_What you have to do_
Your response must be an exact transcription of the lines from the one containing "Where should I click to: Click the Self" through the final line of the data.

_Dataset_
Content starts
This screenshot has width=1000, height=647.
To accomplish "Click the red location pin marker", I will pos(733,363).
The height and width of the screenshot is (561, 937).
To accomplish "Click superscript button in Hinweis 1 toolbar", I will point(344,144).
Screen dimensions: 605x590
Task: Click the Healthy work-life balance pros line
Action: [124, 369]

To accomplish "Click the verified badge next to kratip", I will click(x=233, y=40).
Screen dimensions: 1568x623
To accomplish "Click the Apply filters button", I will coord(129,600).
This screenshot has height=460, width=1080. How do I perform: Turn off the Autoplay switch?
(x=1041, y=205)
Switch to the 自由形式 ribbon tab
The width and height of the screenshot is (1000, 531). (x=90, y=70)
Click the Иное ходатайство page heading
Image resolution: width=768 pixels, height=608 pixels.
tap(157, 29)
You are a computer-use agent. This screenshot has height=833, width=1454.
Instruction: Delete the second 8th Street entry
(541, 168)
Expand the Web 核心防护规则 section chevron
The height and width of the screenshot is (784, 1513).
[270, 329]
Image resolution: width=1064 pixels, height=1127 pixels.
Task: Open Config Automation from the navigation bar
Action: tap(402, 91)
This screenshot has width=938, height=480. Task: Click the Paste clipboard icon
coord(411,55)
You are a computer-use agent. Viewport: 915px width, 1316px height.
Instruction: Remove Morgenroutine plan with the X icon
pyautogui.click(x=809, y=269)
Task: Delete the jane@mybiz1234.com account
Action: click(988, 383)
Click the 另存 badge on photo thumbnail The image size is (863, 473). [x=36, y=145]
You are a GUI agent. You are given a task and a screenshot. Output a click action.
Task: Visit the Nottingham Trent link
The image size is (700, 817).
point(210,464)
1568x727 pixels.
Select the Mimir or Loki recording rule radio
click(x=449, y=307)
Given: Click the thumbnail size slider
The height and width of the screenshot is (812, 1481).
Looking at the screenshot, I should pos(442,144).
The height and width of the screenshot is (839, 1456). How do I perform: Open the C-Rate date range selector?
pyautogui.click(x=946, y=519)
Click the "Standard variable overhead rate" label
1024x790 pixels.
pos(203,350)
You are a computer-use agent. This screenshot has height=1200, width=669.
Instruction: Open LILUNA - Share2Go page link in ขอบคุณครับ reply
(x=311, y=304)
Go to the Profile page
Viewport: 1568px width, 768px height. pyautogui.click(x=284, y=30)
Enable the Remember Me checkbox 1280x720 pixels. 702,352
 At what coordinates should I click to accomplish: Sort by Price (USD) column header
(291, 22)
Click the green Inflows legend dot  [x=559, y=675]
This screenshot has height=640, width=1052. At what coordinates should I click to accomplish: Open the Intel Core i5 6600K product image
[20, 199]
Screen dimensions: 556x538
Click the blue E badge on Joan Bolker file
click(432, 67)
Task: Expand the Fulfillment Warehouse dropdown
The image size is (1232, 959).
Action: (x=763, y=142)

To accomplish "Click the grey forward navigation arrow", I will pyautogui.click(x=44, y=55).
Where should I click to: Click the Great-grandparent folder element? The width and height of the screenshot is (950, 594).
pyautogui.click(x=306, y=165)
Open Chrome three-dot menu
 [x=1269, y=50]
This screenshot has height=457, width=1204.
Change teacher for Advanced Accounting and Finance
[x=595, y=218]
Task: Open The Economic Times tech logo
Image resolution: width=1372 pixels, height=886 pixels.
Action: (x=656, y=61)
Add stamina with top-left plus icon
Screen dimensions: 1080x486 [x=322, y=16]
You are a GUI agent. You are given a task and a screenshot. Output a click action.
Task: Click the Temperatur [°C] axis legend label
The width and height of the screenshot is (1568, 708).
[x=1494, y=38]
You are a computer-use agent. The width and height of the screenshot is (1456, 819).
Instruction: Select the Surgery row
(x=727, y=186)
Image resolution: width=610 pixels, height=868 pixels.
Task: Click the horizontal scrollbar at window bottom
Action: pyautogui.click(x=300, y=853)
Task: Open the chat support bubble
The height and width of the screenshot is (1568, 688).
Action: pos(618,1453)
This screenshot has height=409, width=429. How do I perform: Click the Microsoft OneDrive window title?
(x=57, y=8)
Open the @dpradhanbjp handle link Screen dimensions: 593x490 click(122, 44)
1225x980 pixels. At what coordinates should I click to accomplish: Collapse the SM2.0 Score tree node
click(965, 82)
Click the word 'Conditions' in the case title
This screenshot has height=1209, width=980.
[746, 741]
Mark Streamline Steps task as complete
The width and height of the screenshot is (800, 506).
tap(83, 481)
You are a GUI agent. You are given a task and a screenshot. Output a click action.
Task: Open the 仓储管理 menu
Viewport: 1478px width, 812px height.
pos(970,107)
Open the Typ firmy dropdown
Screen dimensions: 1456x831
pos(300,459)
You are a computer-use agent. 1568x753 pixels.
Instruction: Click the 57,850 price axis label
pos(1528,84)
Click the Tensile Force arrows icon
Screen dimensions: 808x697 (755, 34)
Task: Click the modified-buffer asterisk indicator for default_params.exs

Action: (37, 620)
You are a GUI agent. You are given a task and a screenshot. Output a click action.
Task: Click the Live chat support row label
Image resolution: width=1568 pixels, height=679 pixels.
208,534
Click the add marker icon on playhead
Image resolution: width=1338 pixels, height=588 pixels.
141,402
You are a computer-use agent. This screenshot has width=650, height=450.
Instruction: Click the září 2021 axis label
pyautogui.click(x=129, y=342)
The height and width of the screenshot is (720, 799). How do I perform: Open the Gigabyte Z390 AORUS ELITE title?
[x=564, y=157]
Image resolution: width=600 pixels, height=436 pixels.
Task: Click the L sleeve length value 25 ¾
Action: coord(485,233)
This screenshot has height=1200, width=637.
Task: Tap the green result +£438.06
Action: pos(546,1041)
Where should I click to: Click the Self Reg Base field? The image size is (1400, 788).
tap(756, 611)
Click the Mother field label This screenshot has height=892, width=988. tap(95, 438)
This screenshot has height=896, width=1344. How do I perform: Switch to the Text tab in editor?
Content ends
_Result for this exercise_
Where should I click to: Click the Self Reg Base field? The image size is (1400, 788).
tap(756, 611)
Click the Mother field label This screenshot has height=892, width=988. tap(95, 438)
This screenshot has height=896, width=1344. How do I perform: Switch to the Text tab in editor?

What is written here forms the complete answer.